Review Your Plan & Its Investments Now

Barbara Weltman Tax law changes may affect the retirement savings plan you use and the investments you keep in it.

The tax law allows you to make larger tax-advantaged contributions than ever before. If your business is profitable and you want to save as much as you can on a tax-favored basis, keep these per-participant limits in mind for 2003:

  • Contributions to profit-sharing plans and SEPs that are fully deductible can run to %25 of compensation, not to exceed a contribution of $40,000. Only compensation up to $200,000 may be taken into account.
  • Contributions to a 401 (k) plan can include salary reduction contributions up to $12,000 ($14,000 for those age 50 or older by December 31, 2003). While salary reduction (elective deferral) contributions are not deductible, you are not immediately taxed on this income. You are not required to make employer contributions, but can opt to do so.
  • Contributions to SIMPLE plans can include salary reduction contributions (elective deferrals) of up to $8,000 ($9,000 for those age 50 or older by December 31, 2003), plus employer contributions of up to 3% of compensation (not to exceed elective deferrals).

Factor in Plan Selection
The type of plan you select depends on many factors, including tax law changes:

  • Your age (and when you expect to retire). If you haven’t saved much to date and retirement is just around the corner, you may want to consider a defined benefit plan, which allows you to target a retirement benefit and then make annual contributions actuarially determined to meet your target (assuming a certain rate of return). If you have many working years ahead of you, other considerations may play a greater role in your choice of plan.
  • The number of employees. The more you have, the greater your costs using a traditional profit sharing plan. You may prefer to shift the cost to employees by opting for an elective deferral plan, such as a 401 (k) or SIMPLE plan.
  • Your earnings. If you make a substantial income, your greatest contribution option may lie with a profit-sharing, SEP or 401 (k) plan. If your income is modest, a SIMPLE plan can maximize your retirement savings.
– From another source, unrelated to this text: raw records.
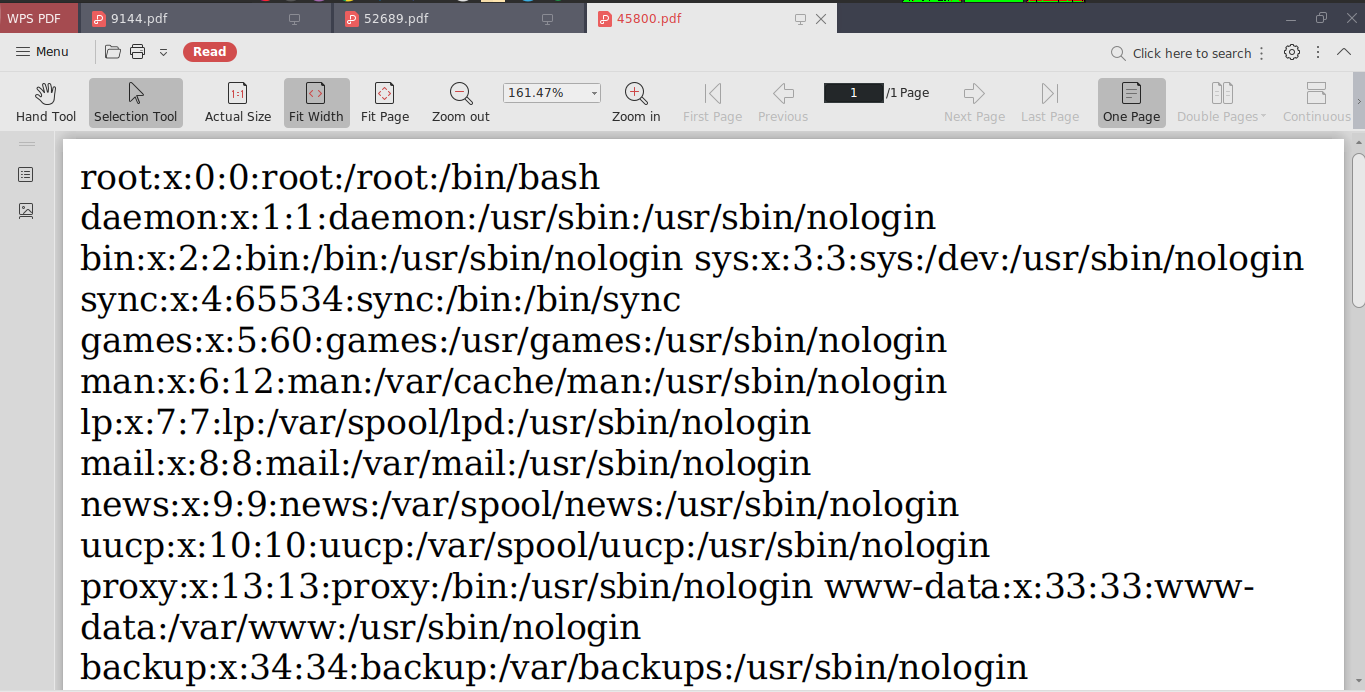This screenshot has height=692, width=1365.
Task: Toggle Fit Width mode
Action: pyautogui.click(x=316, y=100)
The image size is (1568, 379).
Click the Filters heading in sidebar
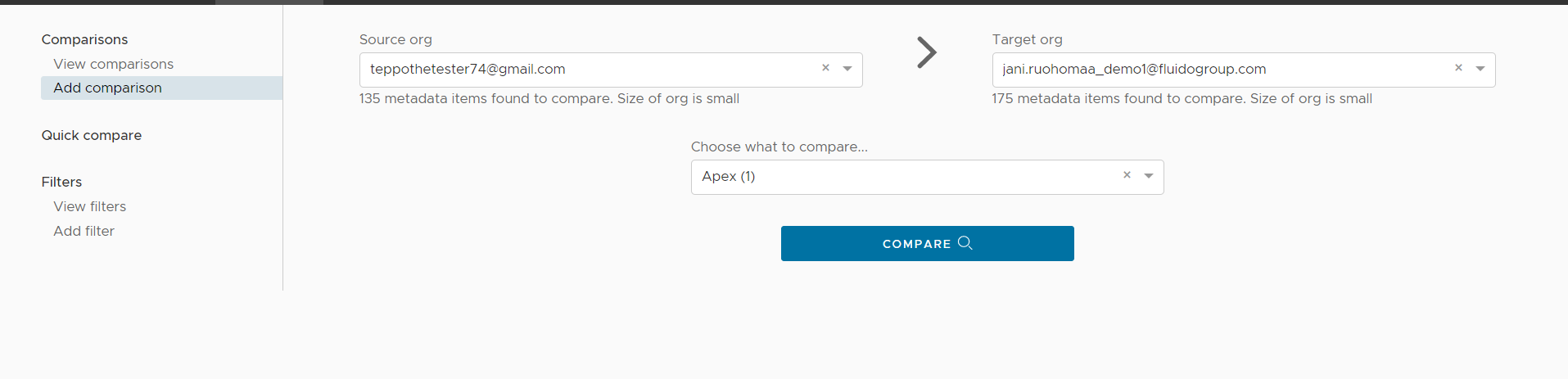61,182
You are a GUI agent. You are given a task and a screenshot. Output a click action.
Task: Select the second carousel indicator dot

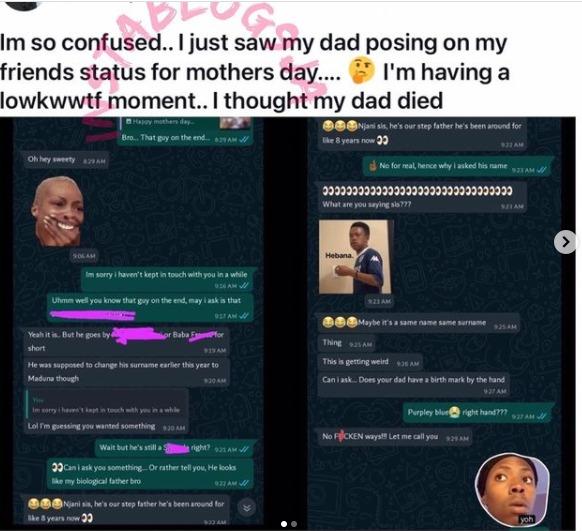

Review your options with a knowledgeable retirement plan expert to determine the plan that is best for your situation. Don’t delay; you may have to take action now. For example, if you want to adopt a SIMPLE plan for 2003, you must do so no later than October 1, 2003, in order to comply with employee notice requirements. A profit-sharing plan for 2003 must be set up by December 31, 2003, even though contributions can be made as late as the extended due date of your 2003 return.

Investment options
Keep these important tax changes in mind when investing retirement plan contributions:

  • The maximum capital gains tax rates for transactions after may 5, 2003, is 15%.
  • The maximum tax rate on dividends after December 31, 2003, is 15%.

These changes have no direct impact on investments with in a qualified retirement plans. All distributions from such plans are taxed at ordinary income rates up to 35%, regardless of the underlying source of those distributions.

But these changes have an indirect impact:

Short savings horizon. If you’re nearing retirement, you may wish to consider re-balancing your personal savings portfolio and our retirement plan investments so that investments paying ordinary income, such as corporate bonds, real estate investment trusts (REITs) and stocks to be traded for short-term gains are held in qualified plans, while dividend-paying stocks and stock mutual funds are held outside these plans. The ordinary income earned within the plans will be tax deferred until the distributions are taken, while the dividends and capital gains realized on personal investments will enjoy tax-favored rates.

Long savings horizon. If you have many years until retirement, tax deferral (rather than low tax rates), even on capital gains, is the primary benefit to savings. This means that you may wish to keep equities, including dividend-paying stocks and stock mutual funds, within your retirement plans. Reasons: You may be in a low tax bracket when you take distributions…tax rates on capital gains and dividends may not stay at current lows (the 15% rate is set to run only through 2007).